_Yazılı Problem 1:_ Film yazısının "Sinemanın tiyatro ile" sözleriyle başlayıp "oluşturan temel etkenlerdendi." sözlerine kadar uzanan bölümünü, "malum" yerine "bilinir" koyarak güncelleyin.

※

Secrets & Lies - Mike Leigh

Secrets & Lies - Mike Leigh




Sırlar ve yalanlarla dolu bir aile oyununun oynandığı bir tiyatro sahnesi...


Aslında bu filmin özeti bu. Daha doğrusu film bu. Filmin bu kadar ödüle boğulmasındaki temel etken de muhtemelen tiyatro sahnesini yansıtışındaki başarısı. Ama gerçekten başarılı mı? Görünüşte evet, ama özünde olduğuna pek değil.


Sinemanın tiyatro ile ilişkisi malum. Yeni Dalga yazarları, yönetmenleri ve Antonioni gibi bir kaç yönetmene kadar sinemayı kendi başına bir sanat olarak alan yoktu. "Sinema öncelikle bir resim mi yoksa bir tiyatro mu?" bu tartışılırdı. Bergman bile "Sinema herşeyden önce tiyatrodur" diyordu. Sinemanın olanaklarını tiyatronun eksiklerini kapatmak için kullanması belki de onun sinemasını oluşturan temel etkenlerdendi.


Mike Leigh de filmini Bergman gibi konumlandırıyor. Bir tiyatro sahnesi sinemada en iyi nası lkonumlandırılır? sorusuna cevap arıyor. Kamerası ile buna gayet kuvvetli bir şekilde cevap veriyor. Tiyatral olarak aşmış oyuncular ve oyunculuklar eşliğinde bu cevabını kuvvetlendiriyor. Buraya kadar bir sorun yok ama Mike Leigh bir şey daha yapmaya çalışıyor: O da gerçekçi olmak. Evet bu sorunlu karakterleri biraraya getirip Londra proleter ve küçük burjuvasının sorunlarına parmak basmak, sinemanın kurmacalığından kurtarmak istiyor, özellikle de diyalogları saçmalık seviyesine indirip "gerçek hayatta insanlar böyle konuşmaz ki" demek istiyor ama ne mümkün, istediği kadar arkak sokak Londra aparmanlarını bize sergilesin, oyuncuların tiyatral şovu eşliğinde hiç bir karakter, hiç bir konuşma o sahneden inip Londra sokaklarına karışamıyor. İngiliz sınıflarına olan eleştiri de bu yüzden okunup geçiliyor, her şey tatlıya bağlanıyor; sınıflar, ırklar barışıyor sahneden iniliyor.


"Peki ortaya konulan oyun gerçekçi mi?" sorusuna da cevap vermek gerekir kuşkusuz. Cevap da evet "kuşkusuz bir şekilde gerçekçi" olacaktır. Avrupa sınıflarının hepsinin temeline bastırılmış gizli faşizm, sınıfsal olarak kopmuş aileler hakkındaki yorumu, sırların ve yalanların kişiler üzerindeki baskısı konusundaki yorumu kuşku götürmeyecek şekilde iyi.""""spoiler"""" Bunları finalde çözümlemesi de bir o kadar rahatsız edici. "Hayat sevince güzel, içini dökünce süper" finali bu filmin bir türlü sahnesinden inememesinin temel sebebi""""spoiler""""

※

_Yazılı Problem 2:_ Aşağıdaki veri bloğunda yer alan satırların tamamını, boş satırları atlayarak numaralı bir liste biçiminde düzenleyin. Resimleri cevaba almayın.

※

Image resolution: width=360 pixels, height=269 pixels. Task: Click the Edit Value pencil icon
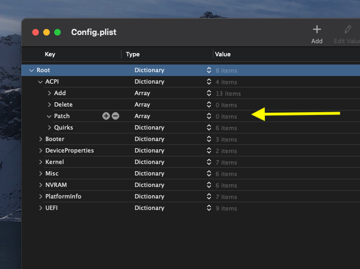pos(347,30)
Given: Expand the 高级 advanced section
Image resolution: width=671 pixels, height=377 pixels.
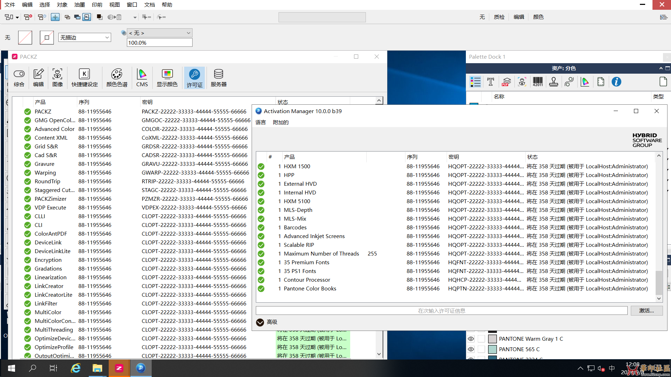Looking at the screenshot, I should (260, 322).
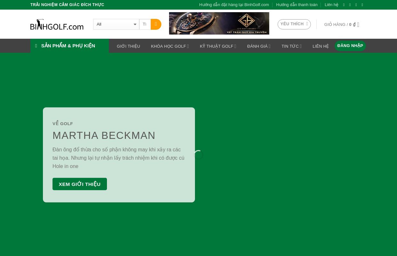Open the Yêu thích wishlist
Screen dimensions: 397x256
coord(294,24)
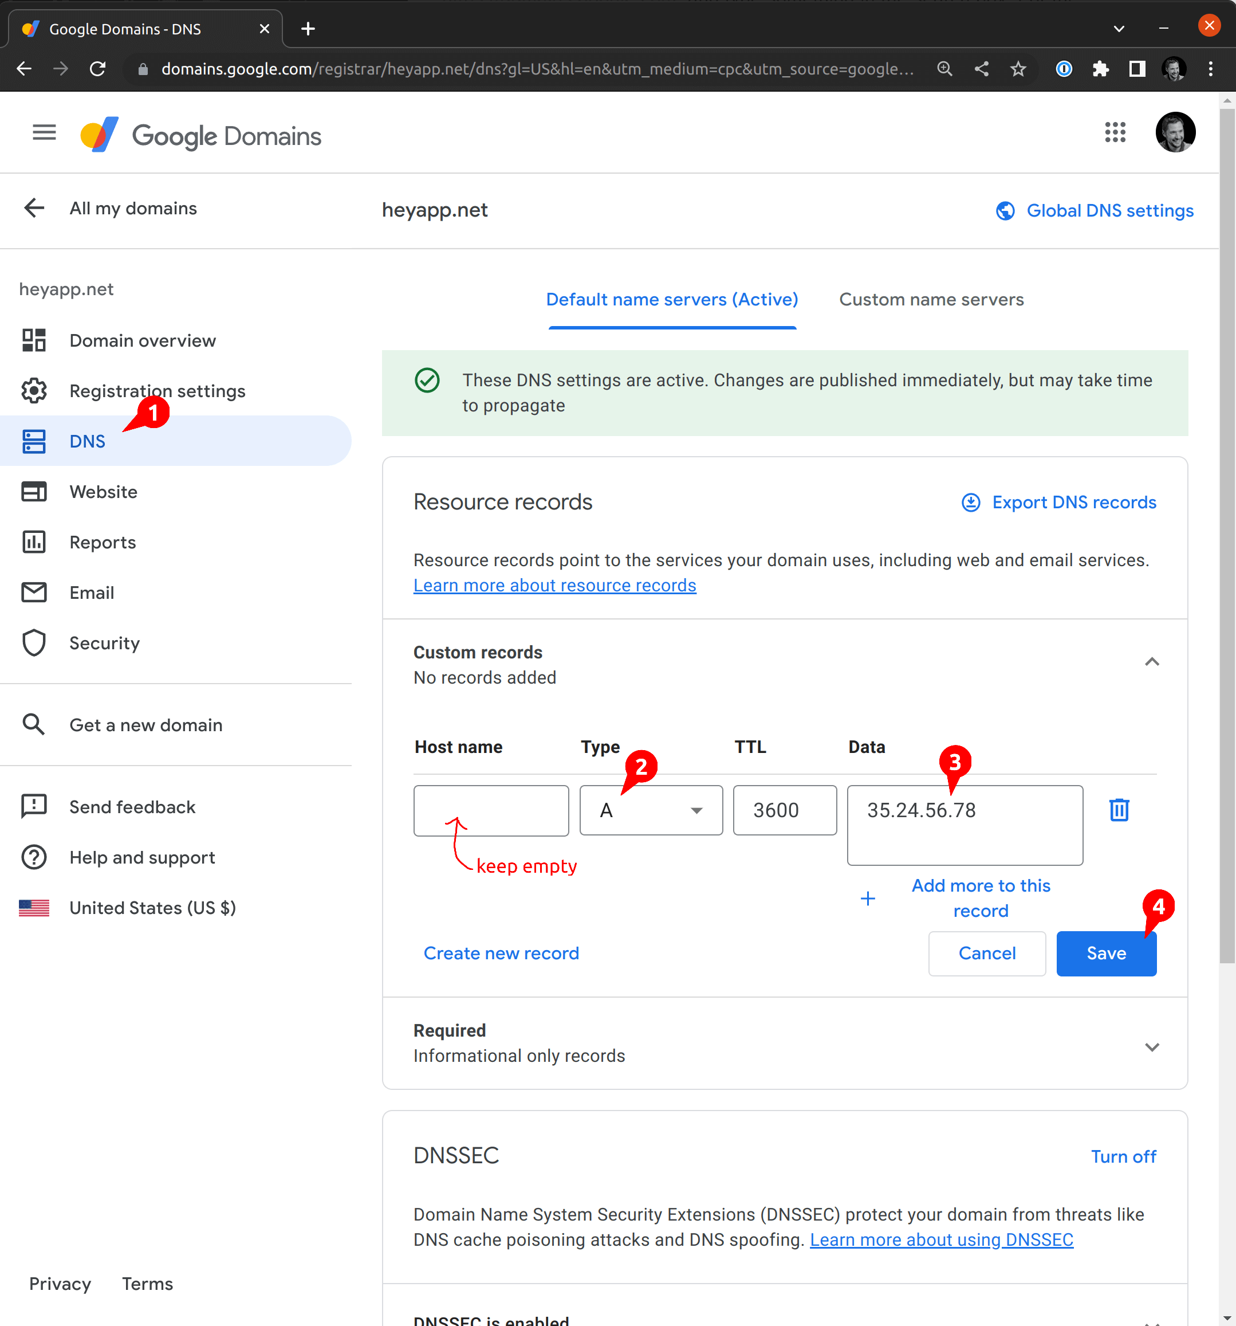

※

_Alıştırma Cevabı 1:_
Sinemanın tiyatro ile ilişkisi bilinir. Yeni Dalga yazarları, yönetmenleri ve Antonioni gibi bir kaç yönetmene kadar sinemayı kendi başına bir sanat olarak alan yoktu. "Sinema öncelikle bir resim mi yoksa bir tiyatro mu?" bu tartışılırdı. Bergman bile "Sinema herşeyden önce tiyatrodur" diyordu. Sinemanın olanaklarını tiyatronun eksiklerini kapatmak için kullanması belki de onun sinemasını oluşturan temel etkenlerdendi.

_Alıştırma Cevabı 2:_
1. Image resolution: width=360 pixels, height=269 pixels. Task: Click the Edit Value pencil icon
2. pos(347,30)
3. Given: Expand the 高级 advanced section
4. Image resolution: width=671 pixels, height=377 pixels.
5. Looking at the screenshot, I should (260, 322).
6. Open the Yêu thích wishlist
7. Screen dimensions: 397x256
8. coord(294,24)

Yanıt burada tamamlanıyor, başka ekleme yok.